Friday, July 31, 2015

Go and Watch Inside Out



This is not so much a post as a public service announcement (of sorts).


There are plenty of people who’ve written reviews of the movie, so there’s no need to repeat here what has already been said well.  I will not review the movie, in the sense of talking about what it is about, but simply observe that it is funny, suspenseful, and even tear-jerking.  It is largely non-offensive—it would have been completely so in another era, when one could have been sure that certain jokes were just that—just jokes, and not reflections of a corroded culture.  As matters stand, it was still quite funny, and sufficiently innocent that I didn't feel scandalized.

Inside Out also has the virtue of quotability.  This was driven home to me with particular force since I saw it back-to-back (i.e., in the same week) with Jurassic Park (the original, of course).  While both movies have their strengths, it was Inside Out that kept leaping to my tongue over the days that followed, providing opportunities for the exercise of garden variety wit, and even prompting little moments of recognition.  Oh, that’s what I’m doing now, I would think, recalling the antics of the little people.  This did not happen with the dinosaurs.
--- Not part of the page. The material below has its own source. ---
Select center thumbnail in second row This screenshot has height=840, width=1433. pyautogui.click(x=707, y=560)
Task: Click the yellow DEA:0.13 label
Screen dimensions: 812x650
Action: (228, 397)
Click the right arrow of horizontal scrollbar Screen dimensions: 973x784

In contrast to Brave, the last Pixar movie I saw in theater, Inside Out played particularly well.  The most striking improvement (one which also puts Inside Out leagues ahead of that icy debacle recently concocted by Disney) is in the crafting of the plot.  Plots are, allegedly, one of the things Pixar does best; and part of my dissatisfaction with Brave (as I remember it now) came from a sense of frustration with the storyline and its pacing.  Things happened to keep the movie going—there were twists and such, and they worked plausibly well given the characters and setting established—but the whole didn’t feel organic.  It seemed as if the scriptwriters had taken fairy tale tropes and grafted them onto the sort of story that they wanted to tell, or as if they had captured a fairy tale in the wild, and then released their own story into the cage to fight with it.  Anyway, good things got eaten, leaving us with a distressing microchimera of a movie.
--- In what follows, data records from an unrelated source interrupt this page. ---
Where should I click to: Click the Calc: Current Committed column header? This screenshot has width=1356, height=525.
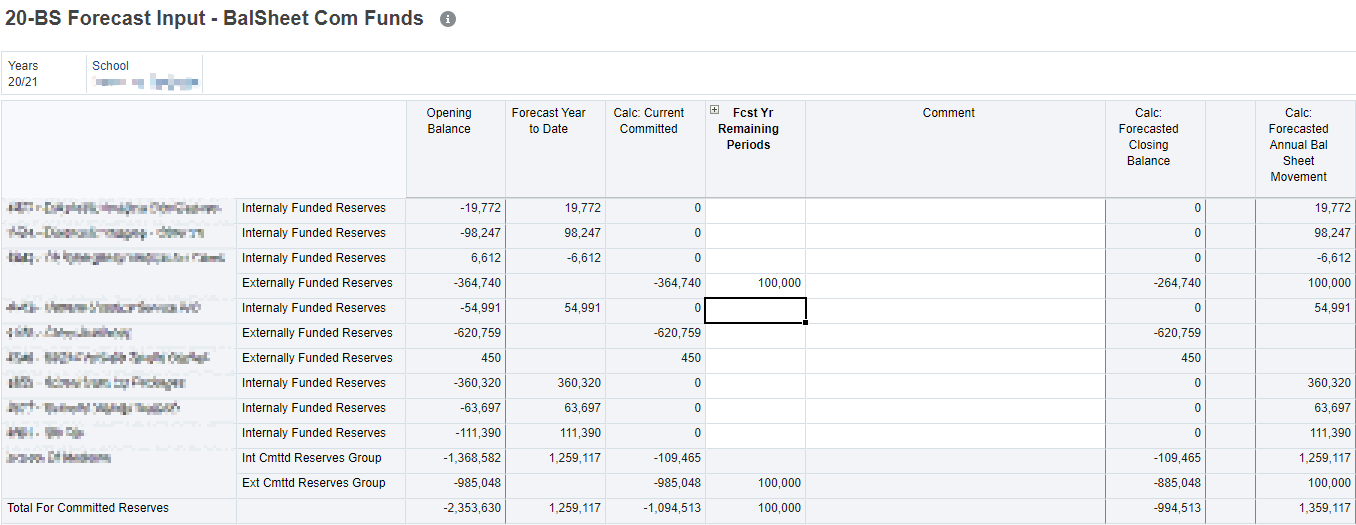[x=648, y=121]
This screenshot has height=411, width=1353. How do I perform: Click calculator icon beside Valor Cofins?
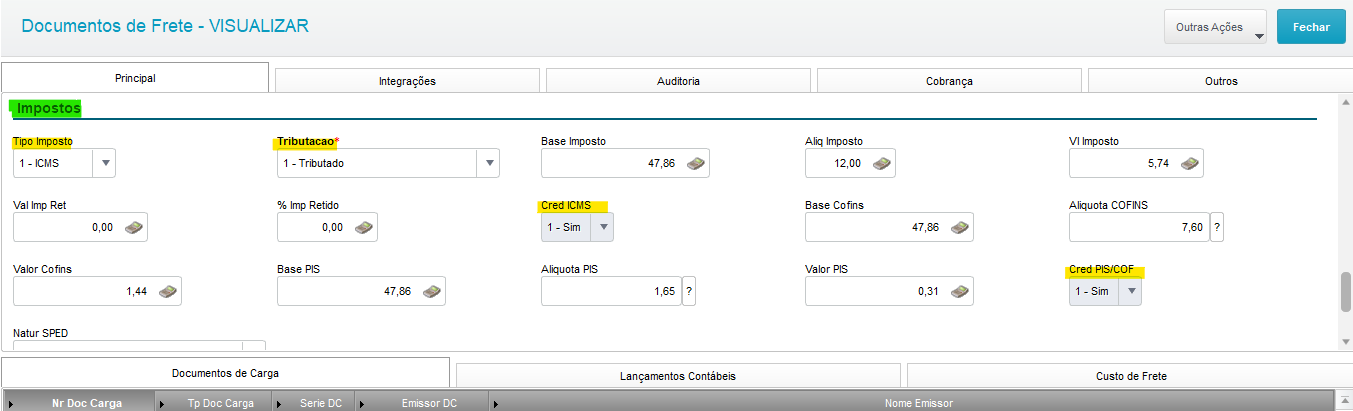168,291
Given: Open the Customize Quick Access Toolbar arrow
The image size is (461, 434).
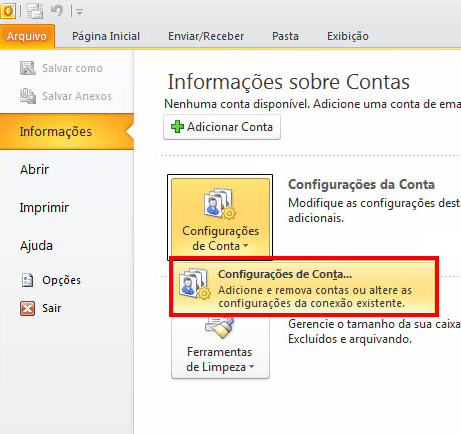Looking at the screenshot, I should [x=79, y=12].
It may be that this is inevitable when modern scriptwriters aim to do “a fairy tale in the tradition of Hans Christian Andersen and the Brothers Grimm.”  (The quote is attributed to director Brenda Chapman in a variety of web articles.)  A good story can only handle so many themes at once—probably, a truly good story can only have one real theme, with others perhaps aligning with in it subsidiary fashion.  (Paging Dorothy Sayers to read us The Mind of the Maker here.)  Since the kind of things with which fairy tales concern themselves are not usually the things on the mind of the modern movie director mother, the resultant mix of traditional imagery and modern messaging can produce thwarted expectations on the part of the audience.
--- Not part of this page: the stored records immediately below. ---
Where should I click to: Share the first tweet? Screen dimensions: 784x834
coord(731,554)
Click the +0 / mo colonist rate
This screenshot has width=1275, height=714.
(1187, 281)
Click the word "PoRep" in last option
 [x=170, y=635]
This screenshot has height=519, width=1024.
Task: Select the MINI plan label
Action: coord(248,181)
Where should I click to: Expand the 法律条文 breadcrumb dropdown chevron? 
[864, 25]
In contrast, Inside Out plants itself squarely in the midst of a very modern kind of fantasy world, populated by imaginary characters who read newspapers; wear glasses bow-ties, and mascara; and operate consoles.  The modern conception of how the mind and its emotions function is embodied in distinctly modern tropes, types, and tones, from the Valley girl resonances of Disgust to the nervous nerdiness of Fear.  By attempting to ground these characters, their activities, and their environment in modern brain science, the writers committed themselves to something that most of them probably believed in and felt was worth adhering to as a system—a respectful approach, one which most would probably not consider to be necessary or even appropriate when working with fairy tales.  (I might beg to differ, but that would be another post.)  The effect, once again, is to create a pleasing degree of cohesion throughout the film.  As I said before:

That is all.

P.S. Don’t judge the whole movie based on the short at the beginning.  It is … special.  Special, as in Jack-Jack’s “special needs”.

 As in, you know, fire extinguishers.